# Is My Hutch Safe,,,---Pics---



## jeffrey5290 (Jun 1, 2009)




----------



## jeffrey5290 (Jun 1, 2009)




----------



## jeffrey5290 (Jun 1, 2009)

Oh and the bottom one is a picture of him!


----------



## BSAR (Jun 1, 2009)

It looks good to me! He is such a cutie! 
You might just want to get a latch for the top and all.
And put his food in the closed part when it is gross weather and all.


----------



## jeffrey5290 (Jun 1, 2009)

ok thank you,
i have latches on the side with the wire, 
the wood sides top opens and i have a brick, 
im going to get a latch tomorrow,

is it okay to leave him in there all night


----------



## paul2641 (Jun 1, 2009)

What are you going to do if it rains? Good otherwise!


----------



## BlueCamasRabbitry (Jun 1, 2009)

I would maybe put some type of cover over his cage...maybe a tarp that is suspended out from the roof and then held by stakes out a little ways...that would protect him from the rain. 

I would also put the food in the covered area, because if it gets wet, it could be bad for him.
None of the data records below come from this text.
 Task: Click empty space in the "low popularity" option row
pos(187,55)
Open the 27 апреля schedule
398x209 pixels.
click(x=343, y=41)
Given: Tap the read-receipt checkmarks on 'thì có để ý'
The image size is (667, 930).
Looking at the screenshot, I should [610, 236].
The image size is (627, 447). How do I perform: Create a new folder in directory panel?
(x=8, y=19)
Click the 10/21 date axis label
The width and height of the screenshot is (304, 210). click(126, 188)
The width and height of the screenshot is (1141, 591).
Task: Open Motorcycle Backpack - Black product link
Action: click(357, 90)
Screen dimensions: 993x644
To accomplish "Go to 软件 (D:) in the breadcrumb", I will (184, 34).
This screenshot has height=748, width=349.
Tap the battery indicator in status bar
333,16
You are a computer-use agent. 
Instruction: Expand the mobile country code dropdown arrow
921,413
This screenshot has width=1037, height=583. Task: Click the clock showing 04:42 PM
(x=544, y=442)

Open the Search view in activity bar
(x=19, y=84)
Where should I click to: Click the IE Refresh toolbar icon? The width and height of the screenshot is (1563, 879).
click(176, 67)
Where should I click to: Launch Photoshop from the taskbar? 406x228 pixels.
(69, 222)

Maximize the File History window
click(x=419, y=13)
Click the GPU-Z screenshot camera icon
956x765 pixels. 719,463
The veggies could be moved inside as well, but I guess the water will just have to stay out there. 

Emily


----------



## Snufflez (Jun 1, 2009)

Hey it looks good for him. I would not leave him out side all night unless you get latches for the back area. And your bunny is cute.


----------



## jeffrey5290 (Jun 1, 2009)

Thank you guys for all the help,

why does the back neeed latches theres no door, 
the doors are all latched


----------



## naturestee (Jun 1, 2009)

Is your yard fenced in? If so, it should be ok I think. It's hard to tell from pictures, I'd need to go yank on everything to see how sturdy it is. Just be aware that dogs and some other animals can tear that wire apart. It's one of my bigger issues with outdoor housing.

Cute bunny!


----------



## jeffrey5290 (Jun 1, 2009)

im going to fence him off a little section of the yard tomorrow!


----------



## SweetSassy (Jun 1, 2009)

OMG!!! I have to say, your bunny is absolutely ADORABLE!!!! :inlove:

:sunshine:April


----------



## MousQwene (Jun 2, 2009)

*SweetSassy wrote: *


> OMG!!! I have to say, your bunny is absolutely ADORABLE!!!! :inlove:


:yeahthat:


----------



## jeffrey5290 (Jun 2, 2009)

Well thanks guys,
Hes just a great bunny.


----------



## maherwoman (Jun 3, 2009)

I have one quick question about it:

What's the blue thing on the side that sits flat against the hutch? It looks like some sort of foam-ish thing? I just worry because it looks like Jeffrey might be chewing on it, and it could cause a potentially-fatal intestinal blockage...

Just would hate to see your Jeffrey :imsick:.

:hug:


----------



## dootsmom (Jun 3, 2009)

I see that you used partical board which is nothing more than compressed wood shavings. This stuff will not survive getting wet. It usually warps and should be covered with, at least, shingles. You will also need something on the to to protect your bun from the rain & also to keep the food dry. 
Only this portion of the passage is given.